### How to complete this task:
Write out the full listing exactly as given, minus the images.

### Records for this task:
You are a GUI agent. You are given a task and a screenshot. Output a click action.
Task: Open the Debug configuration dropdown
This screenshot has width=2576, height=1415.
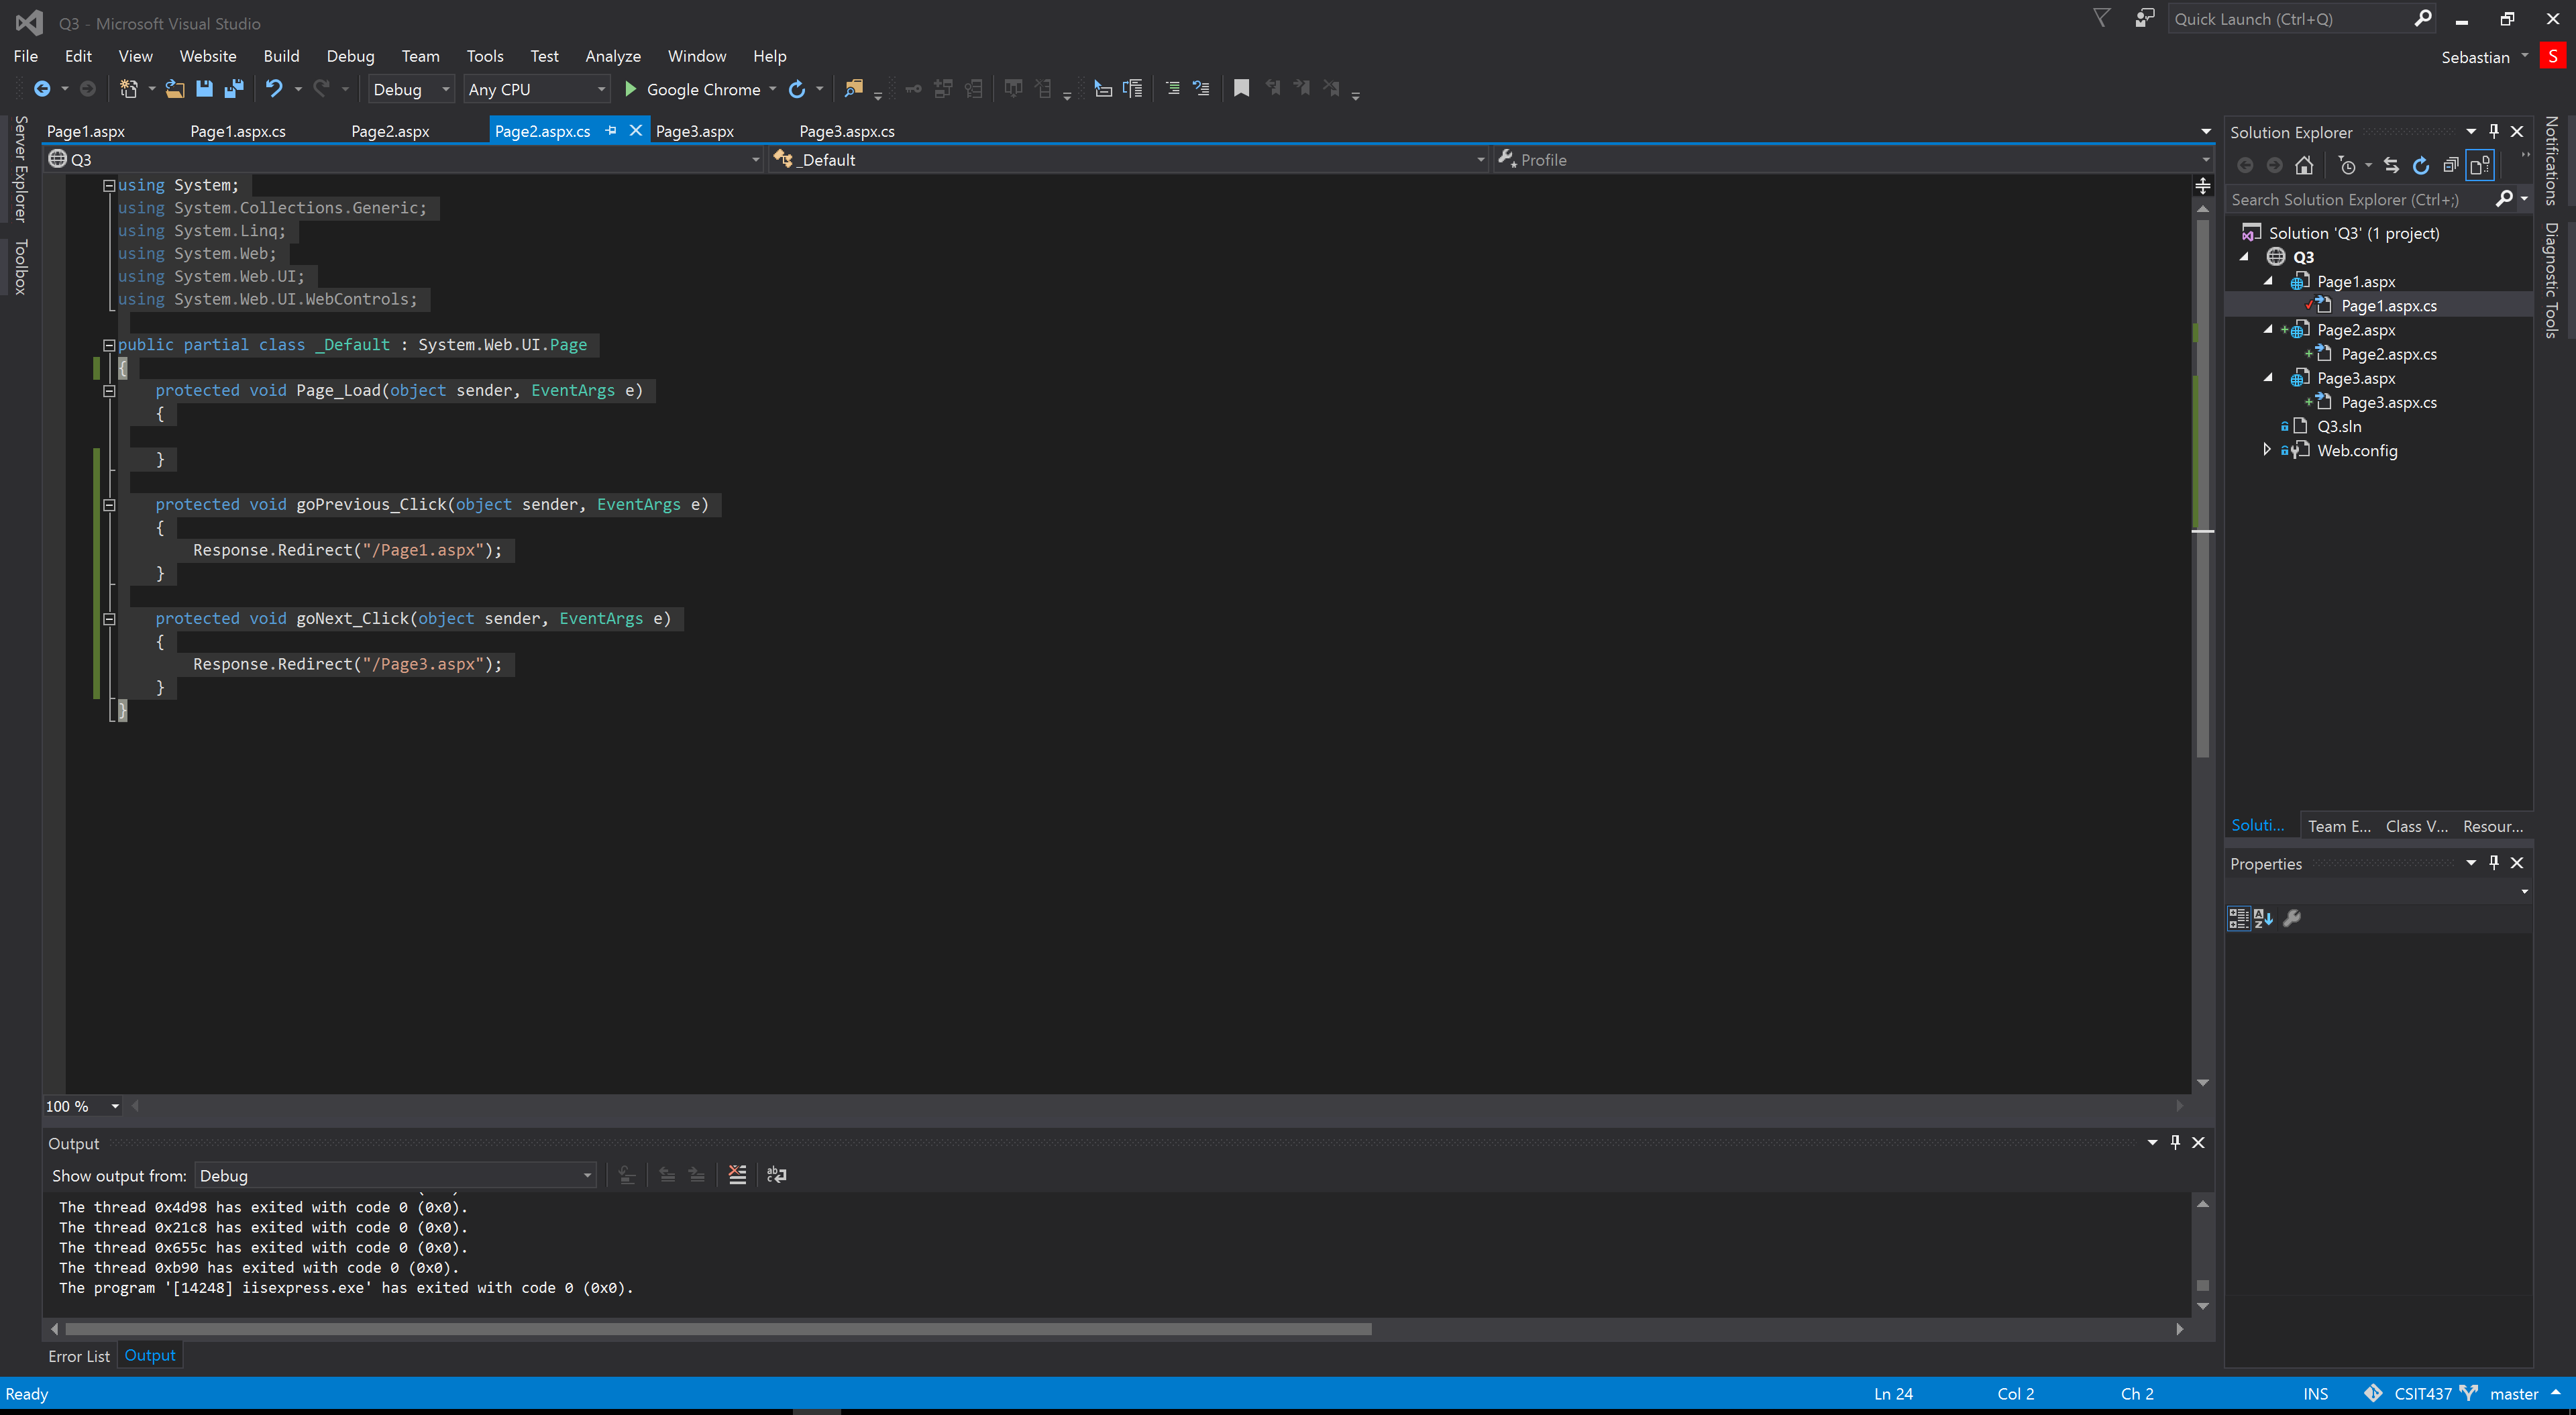coord(411,89)
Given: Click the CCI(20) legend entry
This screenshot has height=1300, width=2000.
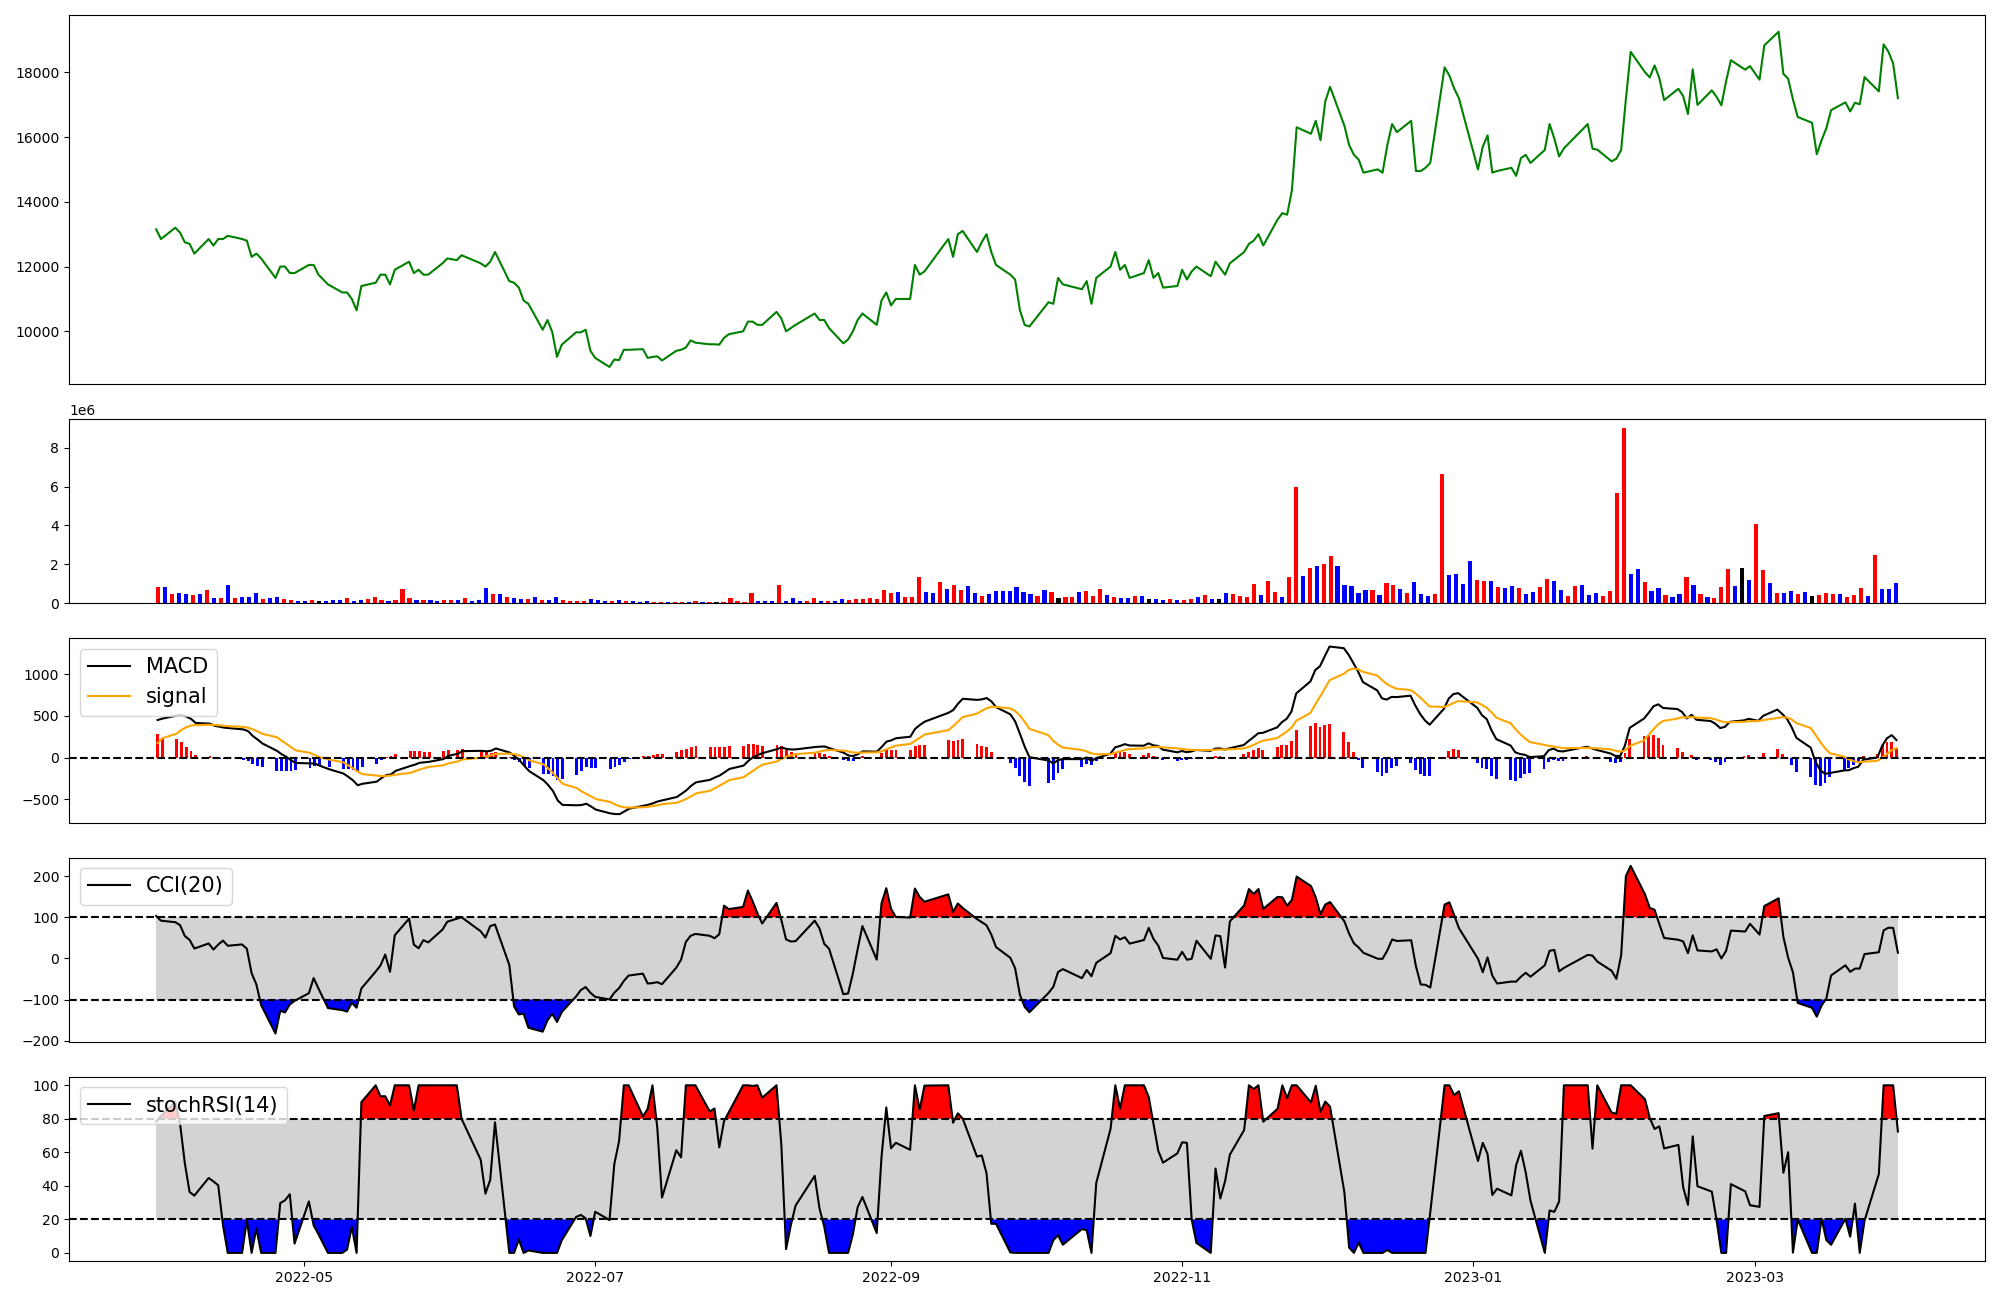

### Response to the task:
You are a GUI agent. You are given a task and a screenshot. Output a click action.
Task: Open the Debug configuration dropdown
This screenshot has width=2576, height=1415.
coord(411,89)
Given: Click the CCI(20) legend entry
This screenshot has height=1300, width=2000.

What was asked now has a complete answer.